Accessibility links

Breaking News
News

American Author Pens Epic Novel about Legendary Photographer of American Indians


View audio slideshow of Curtis' photos

Near the end of a period called the Indian Wars in America, a photographer set out to document the disappearing American Indian culture. The pictures and sound recordings of Edward Curtis comprise the most comprehensive collection of its kind. Writer Alan Cheuse spent 10 years transforming Curtis' life into a forceful historical novel. VOA correspondent Julie Taboh recently sat down with Cheuse at the National Museum of the American Indian to talk about his new book To Catch the Lightning.

By the 1890s, Edward Curtis was one of the most prominent portrait photographers in America. What Curtis ultimately became known for was an odyssey into the disappearing American frontier and his extraordinary pictures of Native American Indians.
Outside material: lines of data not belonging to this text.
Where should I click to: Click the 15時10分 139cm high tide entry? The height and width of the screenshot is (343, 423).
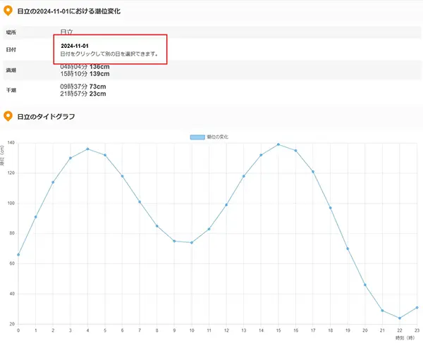(86, 74)
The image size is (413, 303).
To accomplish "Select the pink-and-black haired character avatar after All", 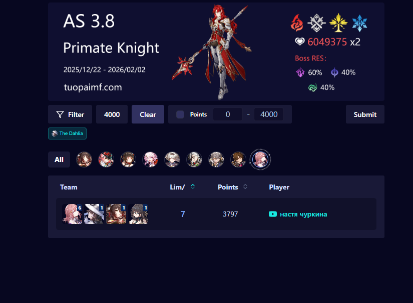I will point(106,160).
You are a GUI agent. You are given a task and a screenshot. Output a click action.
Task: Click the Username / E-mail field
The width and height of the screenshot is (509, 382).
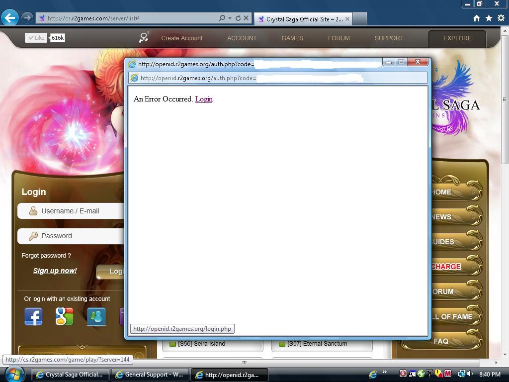75,211
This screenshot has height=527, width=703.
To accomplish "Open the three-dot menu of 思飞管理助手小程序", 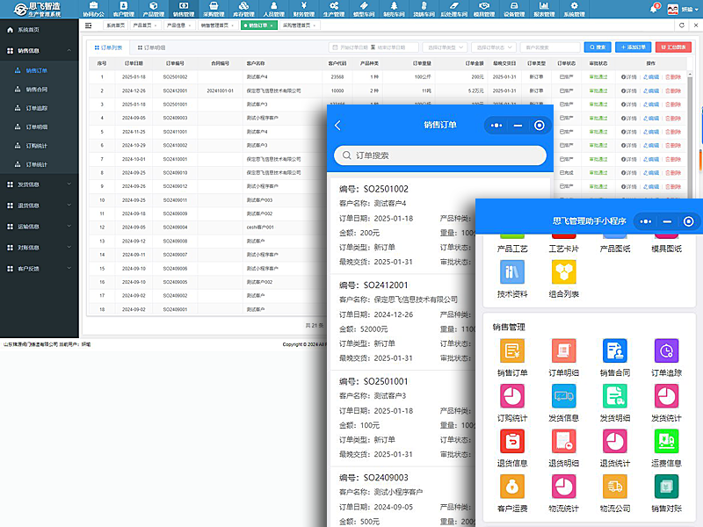I will click(x=647, y=221).
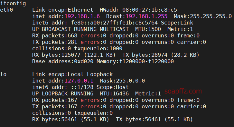Click the Mask:255.255.255.0 text
The image size is (234, 127).
203,16
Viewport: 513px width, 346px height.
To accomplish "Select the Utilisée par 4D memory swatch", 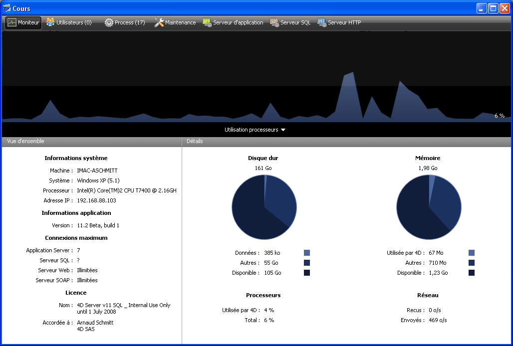I will 472,253.
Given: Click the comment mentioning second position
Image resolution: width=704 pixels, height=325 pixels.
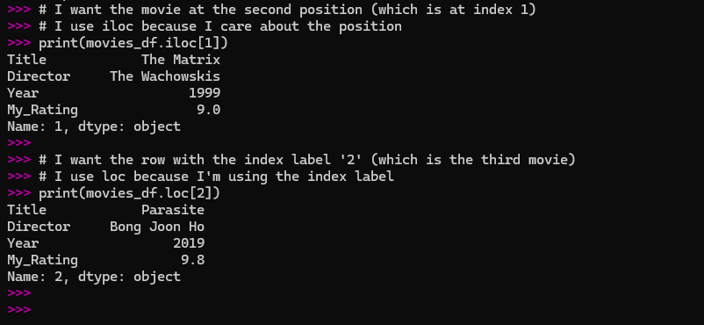Looking at the screenshot, I should coord(287,10).

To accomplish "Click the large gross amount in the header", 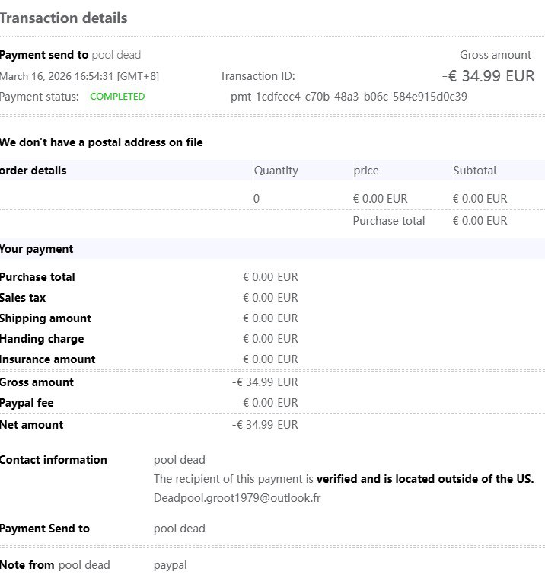I will point(488,76).
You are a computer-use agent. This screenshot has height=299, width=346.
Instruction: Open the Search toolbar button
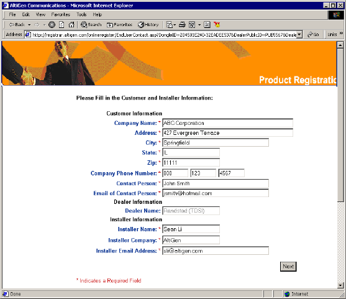click(91, 25)
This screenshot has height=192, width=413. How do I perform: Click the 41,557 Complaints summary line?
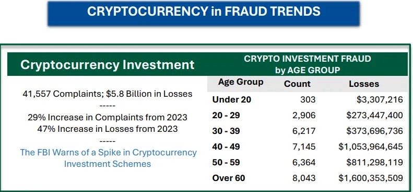point(108,94)
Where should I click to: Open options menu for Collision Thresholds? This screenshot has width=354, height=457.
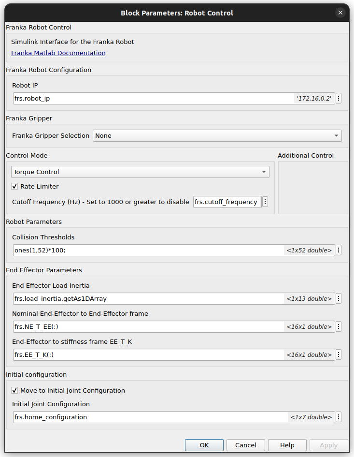[x=339, y=251]
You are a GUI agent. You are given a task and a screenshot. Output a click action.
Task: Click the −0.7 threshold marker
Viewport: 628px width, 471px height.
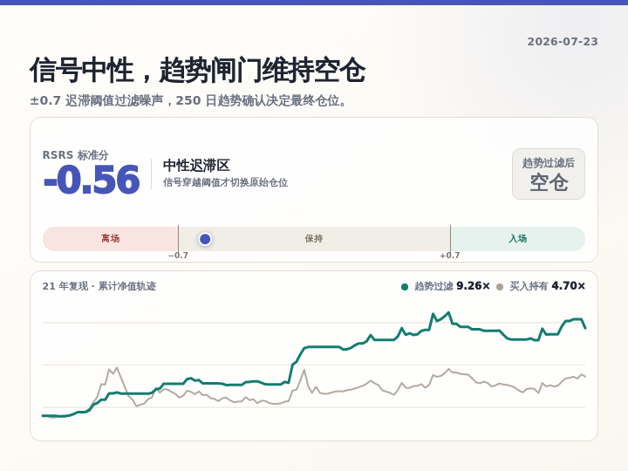[x=178, y=255]
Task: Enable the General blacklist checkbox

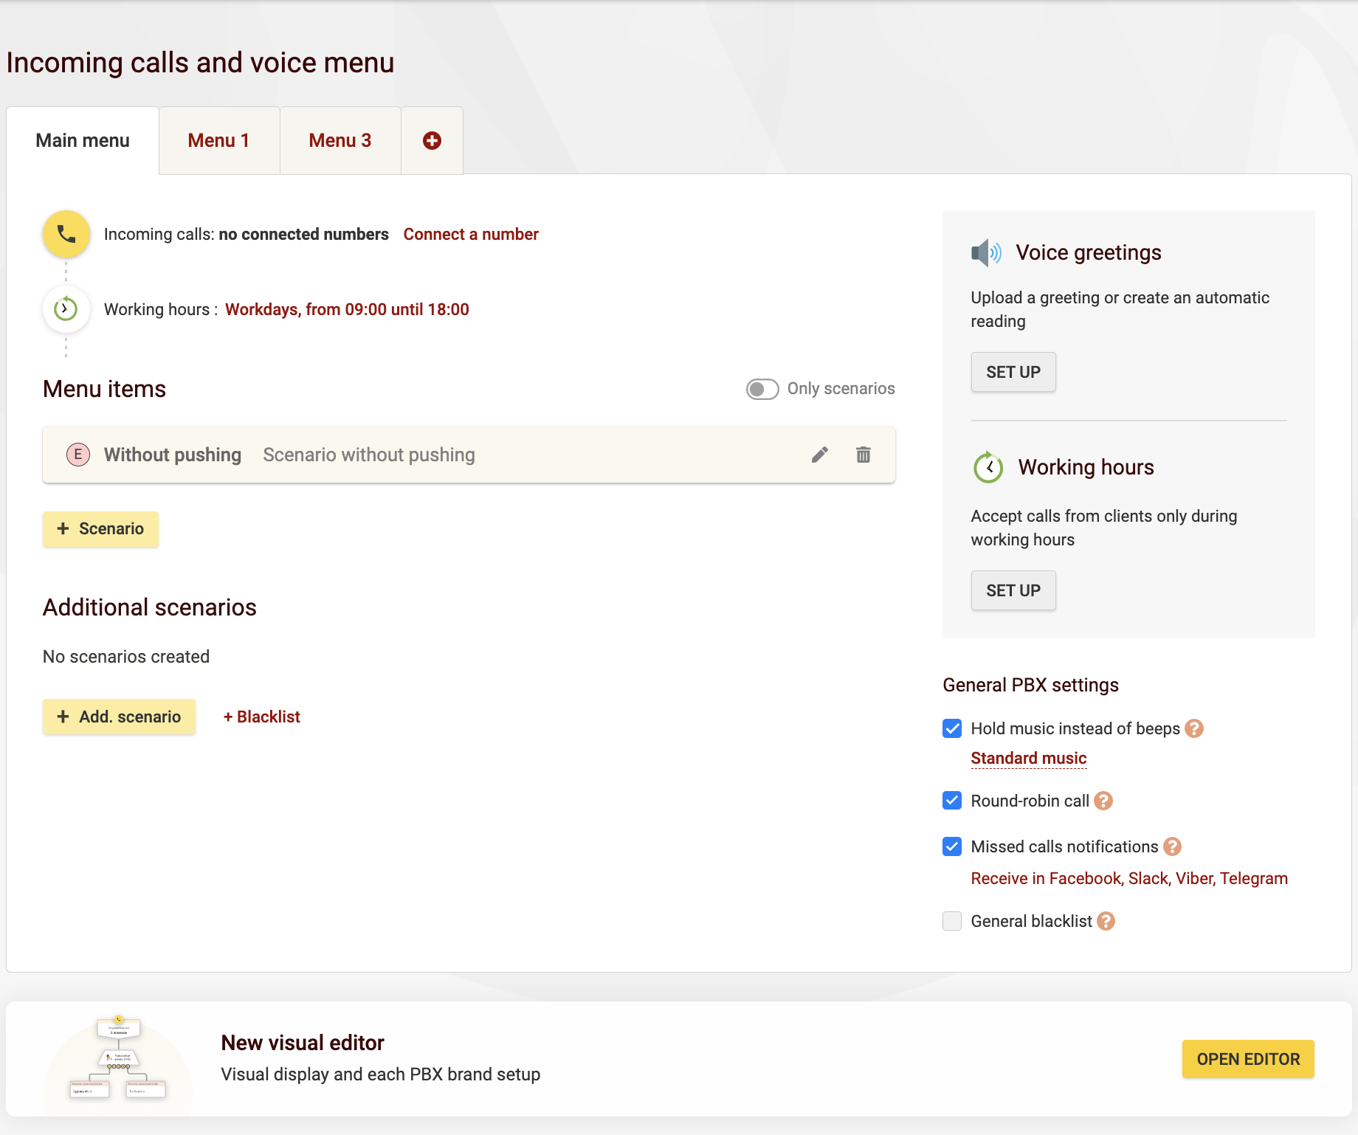Action: click(952, 921)
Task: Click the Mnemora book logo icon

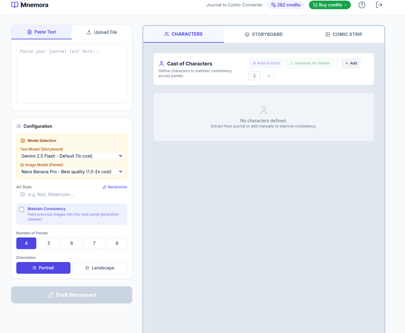Action: tap(15, 5)
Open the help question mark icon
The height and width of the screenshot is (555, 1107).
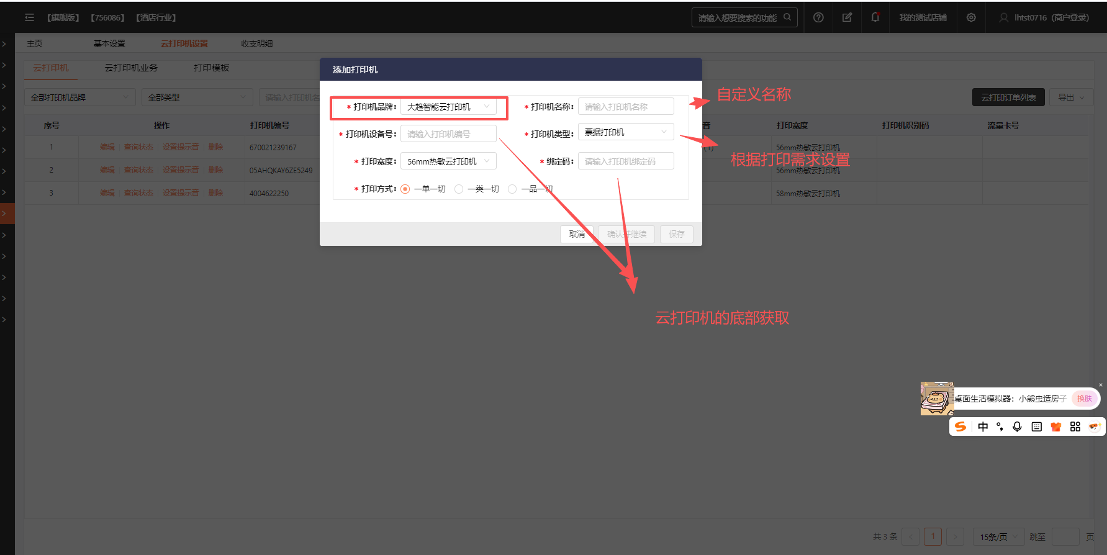tap(818, 17)

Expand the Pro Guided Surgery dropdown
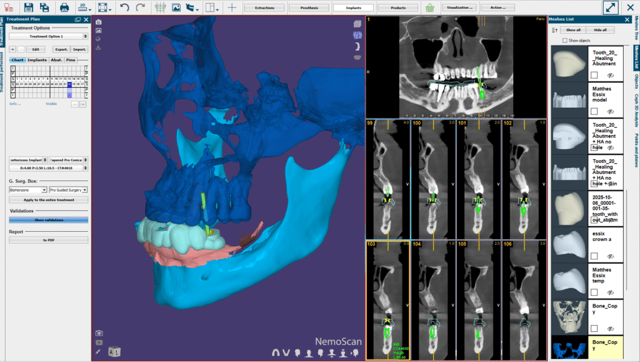[68, 189]
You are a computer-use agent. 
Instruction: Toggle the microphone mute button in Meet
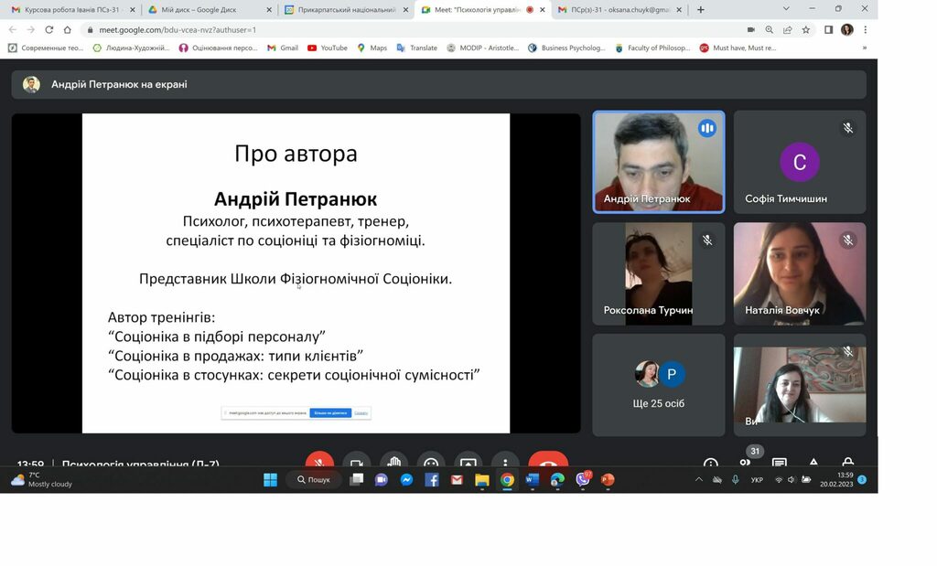click(319, 462)
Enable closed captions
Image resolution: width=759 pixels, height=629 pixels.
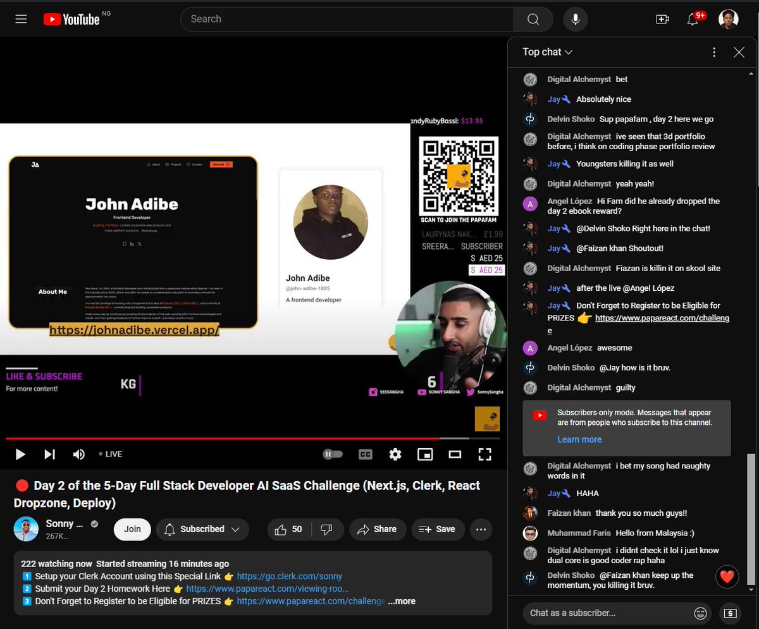(364, 454)
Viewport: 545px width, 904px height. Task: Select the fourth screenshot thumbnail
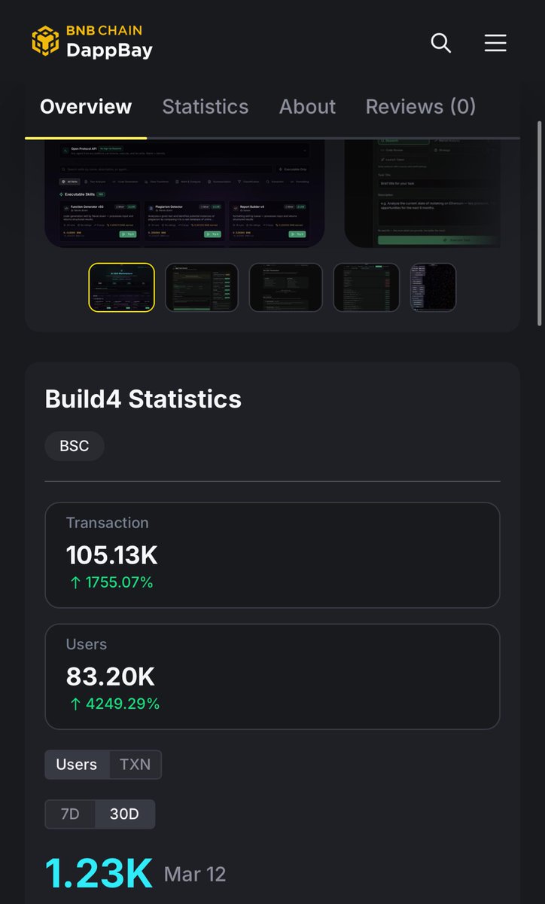pos(367,287)
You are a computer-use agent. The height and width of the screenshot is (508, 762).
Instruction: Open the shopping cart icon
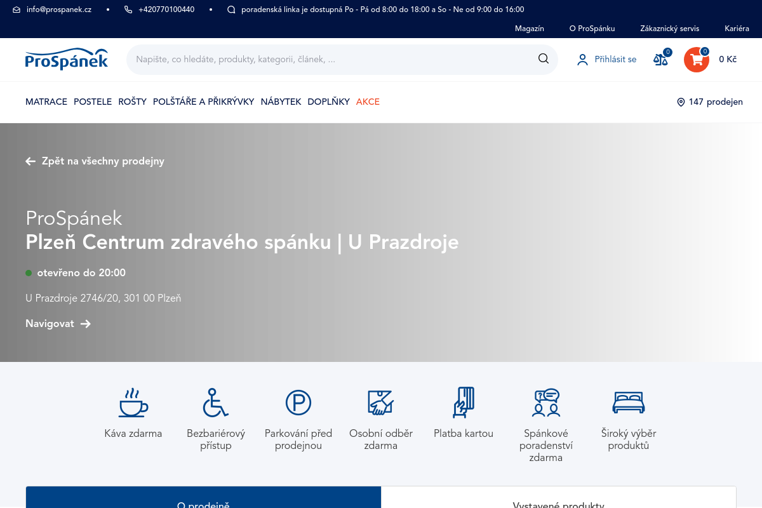click(696, 59)
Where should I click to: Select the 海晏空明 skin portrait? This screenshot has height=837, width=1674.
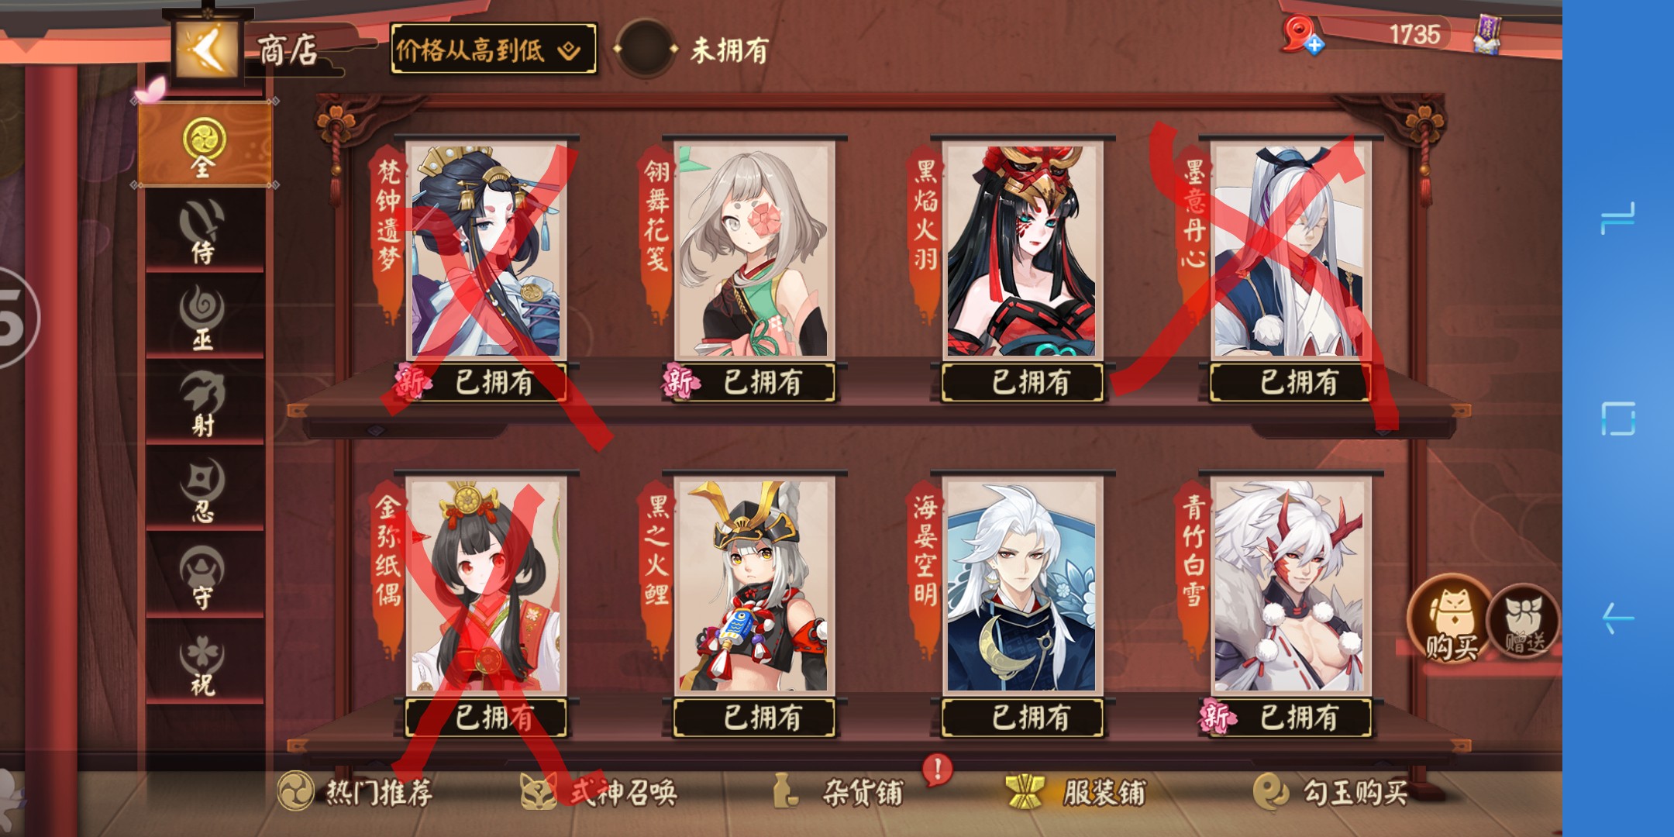point(1021,585)
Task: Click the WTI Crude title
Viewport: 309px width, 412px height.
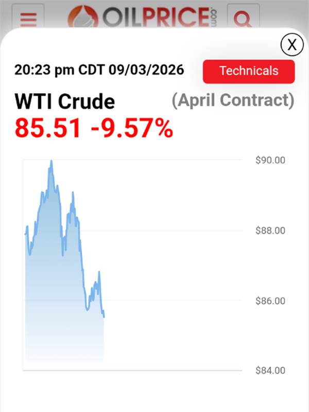Action: 64,101
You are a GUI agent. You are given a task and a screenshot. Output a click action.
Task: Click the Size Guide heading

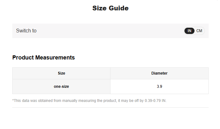(x=110, y=8)
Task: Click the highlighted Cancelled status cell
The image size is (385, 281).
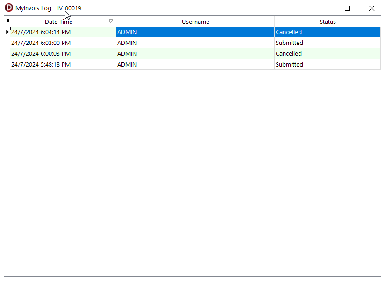Action: click(289, 32)
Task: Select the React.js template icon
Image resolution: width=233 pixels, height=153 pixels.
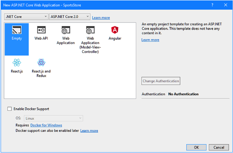Action: [17, 63]
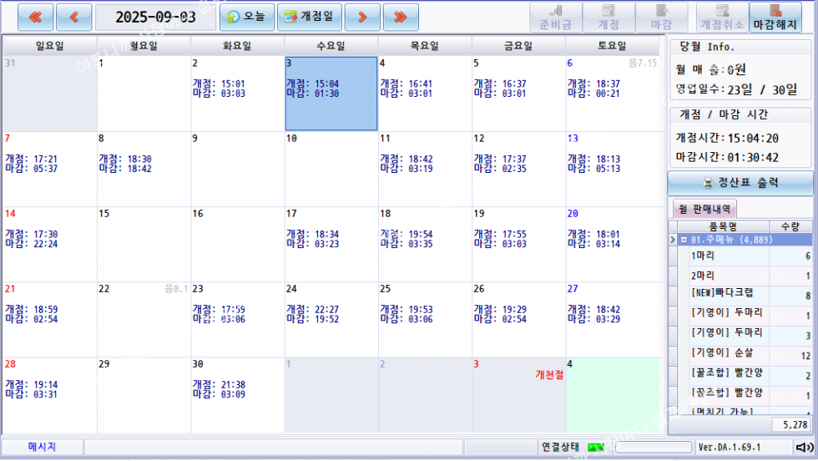Click the 품목명 column header
Screen dimensions: 818x461
(722, 226)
"What he was trying to do was capture the spirit of the time before it faded away…" novelist Alan Cheuse says.

Cheuse spent 10 years transforming the life of Edward Curtis into a novel.

"My obsession with Curtis really began when I was 18 years old, and I was visiting a friend at Harvard [University], wandered into the lobby of the Brattle Street Theatre in Cambridge, Massachusetts, and saw an exhibition of his photographs. And that has stayed with me all these years," Cheuse says.

He says the photographs of Curtis are important historically since they documented a valuable part of American culture before it disappeared.

The novelist's goal was to reclaim that elusive time in history, likening Curtis' journey to the impossible task of catching lightning.

At the time Curtis was working in the field, nearly two centuries of war between America's European settlers and native Indian tribes were nearing an end.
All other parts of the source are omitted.